(a)     Using the Maclaurin series for the function ${{\text{e}}^x}$, write down the first four terms of the Maclaurin series for ${{\text{e}}^{ - \frac{{{x^2}}}{2}}}$.

(b)     Hence find the first four terms of the series for $\int_0^x {{{\text{e}}^{ - \frac{{{u^2}}}{2}}}} {\text{d}}u$.

(c)     Use the result from part (b) to find an approximate value for $\frac{1}{{\sqrt {2\pi } }}\int_0^1 {{{\text{e}}^{ - \frac{{{x^2}}}{2}}}{\text{d}}x}$.

(a)     ${{\text{e}}^x} = 1 + x + \frac{{{x^2}}}{{2!}} + \frac{{{x^3}}}{{3!}} + \frac{{{x^4}}}{{4!}} +  \ldots$

putting $x = \frac{{ - {x^2}}}{2}$     (M1)

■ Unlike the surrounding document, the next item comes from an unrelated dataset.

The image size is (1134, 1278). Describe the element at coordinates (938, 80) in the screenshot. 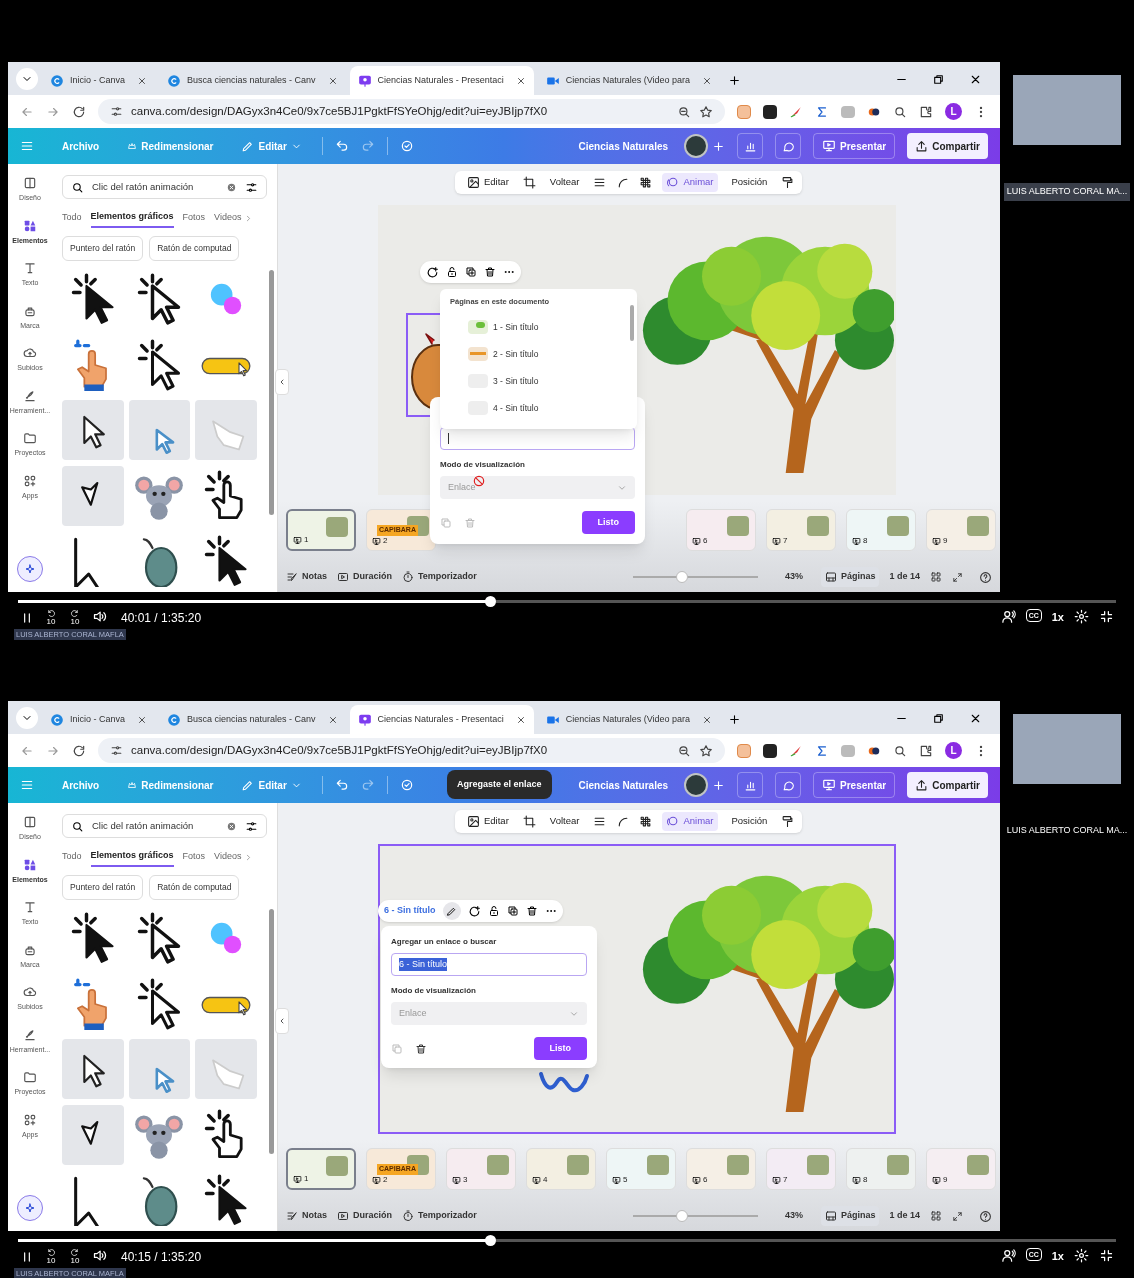

I see `restore-icon` at that location.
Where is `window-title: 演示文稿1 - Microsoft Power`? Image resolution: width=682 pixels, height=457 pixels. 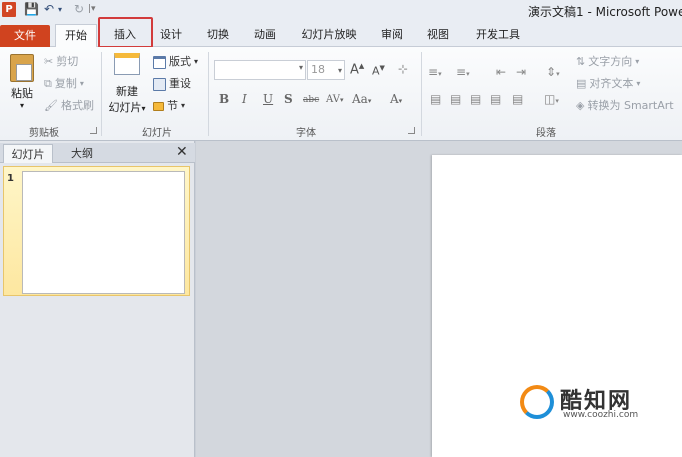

${{\text{e}}^{ - \frac{{{x^2}}}{2}}} \approx 1 - \frac{{{x^2}}}{2} + \frac{{{x^4}}}{{{2^2} \times 2!}} - \frac{{{x^6}}}{{{2^3} \times 3!}} \approx \left( {1 - \frac{{{x^2}}}{2} + \frac{{{x^4}}}{8} - \frac{{{x^6}}}{{48}}} \right)$     A2

[3 marks]

(b)     $\int_0^x {{{\text{e}}^{ - \frac{{{u^2}}}{2}}}{\text{d}}u \approx \left[ {u - \frac{{{u^3}}}{{3 \times 2}} + \frac{{{u^5}}}{{5 \times {2^2} \times 2!}} - \frac{{{u^7}}}{{7 \times {2^3} \times 3!}}} \right]_0^x}$     M1(A1)

$= x - \frac{{{x^3}}}{{3 \times 2}} + \frac{{{x^5}}}{{5 \times {2^2} \times 2!}} - \frac{{{x^7}}}{{7 \times {2^3} \times 3!}}$     A1

$\left( { = x - \frac{{{x^3}}}{6} + \frac{{{x^5}}}{{40}} - \frac{{{x^7}}}{{336}}} \right)$

[3 marks]

(c)     putting x = 1 in part (b) gives $\int_0^1 {{{\text{e}}^{ - \frac{{{x^2}}}{2}}}{\text{d}}x \approx } 0.85535 \ldots$     (M1)(A1)

$\frac{1}{{\sqrt {2\pi } }}\int_0^1 {{{\text{e}}^{ - \frac{{{x^2}}}{2}}}{\text{d}}x \approx } 0.341$     A1

[3 marks]

Total [9 marks]

This was one of the most successfully answered questions. Some candidates however failed to use the data booklet for the expansion of the series, thereby wasting valuable time.